• Sat
  • Dec 20, 2014
  • Updated: 5:10pm
CommentInsight & Opinion

Too late to reverse policy on West Kowloon arts hub

PUBLISHED : Sunday, 01 June, 2014, 4:33am
UPDATED : Sunday, 01 June, 2014, 4:33am

The public may be excused for feeling dismayed by the latest developments on the West Kowloon Cultural District. The project to build a world-class arts hub faces spiralling costs and delays to the high-speed railway whose terminus is located beneath part of the site. This has prompted officials to consider constructing the HK$23 billion basement in phases, in the hope of delivering a "mini-arts hub" first. But that means key venues for concerts and performances will be delayed, without a timetable for building them.
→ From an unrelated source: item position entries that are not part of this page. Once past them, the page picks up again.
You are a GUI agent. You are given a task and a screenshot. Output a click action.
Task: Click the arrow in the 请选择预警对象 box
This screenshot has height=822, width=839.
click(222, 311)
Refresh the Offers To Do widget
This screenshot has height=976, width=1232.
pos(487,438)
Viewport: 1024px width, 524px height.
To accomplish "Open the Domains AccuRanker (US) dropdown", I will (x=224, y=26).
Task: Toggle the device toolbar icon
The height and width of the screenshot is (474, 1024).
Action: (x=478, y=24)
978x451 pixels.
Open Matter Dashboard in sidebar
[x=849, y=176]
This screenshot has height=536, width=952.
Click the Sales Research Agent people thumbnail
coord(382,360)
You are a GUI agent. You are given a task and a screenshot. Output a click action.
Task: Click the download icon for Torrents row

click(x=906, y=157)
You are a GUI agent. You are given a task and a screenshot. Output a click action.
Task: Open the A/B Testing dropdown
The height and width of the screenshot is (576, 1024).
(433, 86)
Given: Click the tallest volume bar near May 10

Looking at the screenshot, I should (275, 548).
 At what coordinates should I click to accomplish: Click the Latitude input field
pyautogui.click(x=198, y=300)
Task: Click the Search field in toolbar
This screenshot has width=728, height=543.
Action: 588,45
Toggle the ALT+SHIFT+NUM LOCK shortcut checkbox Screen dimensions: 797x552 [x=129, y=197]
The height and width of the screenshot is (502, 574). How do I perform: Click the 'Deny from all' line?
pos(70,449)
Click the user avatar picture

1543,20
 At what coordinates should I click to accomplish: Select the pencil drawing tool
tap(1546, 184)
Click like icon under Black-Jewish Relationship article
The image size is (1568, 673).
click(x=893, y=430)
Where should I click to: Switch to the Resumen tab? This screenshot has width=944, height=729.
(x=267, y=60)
Cost overruns for major works are not uncommon, particularly when a project spans years. The original HK$21.6 billion budget was approved in 2008, based on parameters that appear in hindsight to have been grossly insufficient. As construction costs soar, adjustments are inevitable.

That said, it is shocking that the 17-hectare basement will now be more expensive than the arts facilities above it. With the impact of the delay to the high-speed railway still uncertain, concerns about the hub becoming a financial black hole are understandable. Vigorous cost controls are needed.

A suggestion that the basement be dropped may hold appeal for some. But the structure will house all traffic and logistics facilities and is the centrepiece of Norman Foster's design, without which there would not be 23 hectares of open space for the public to enjoy above ground. The concept has gone through statutory town planning procedures. It is impractical to push for changes that would effectively send the project back to the drawing board.

More disturbing, though, is the revelation that the HK$21.6 billion is only enough for the first two stages of development. Key facilities such as the grand theatre, opera house and music centre will now be put back to the third phase without a timetable. Yet these form the indispensable "hardware" of the arts hub. The authority should explore ways to deliver them.

It will take years before our arts hub is up and running. Championed by the first chief executive, Tung Chee-hwa, in 1998, the project has been dragging on for 16 years, and the site is still nothing more than a deserted corner for jogging, cycling and some ad hoc events. Building a world-class cultural landmark requires vision and concepts as much as funding and planning. Now that it comes with a steeper price tag, it should be given what it takes to complete it. But taxpayers need to be convinced that any extra funding sought will be well spent.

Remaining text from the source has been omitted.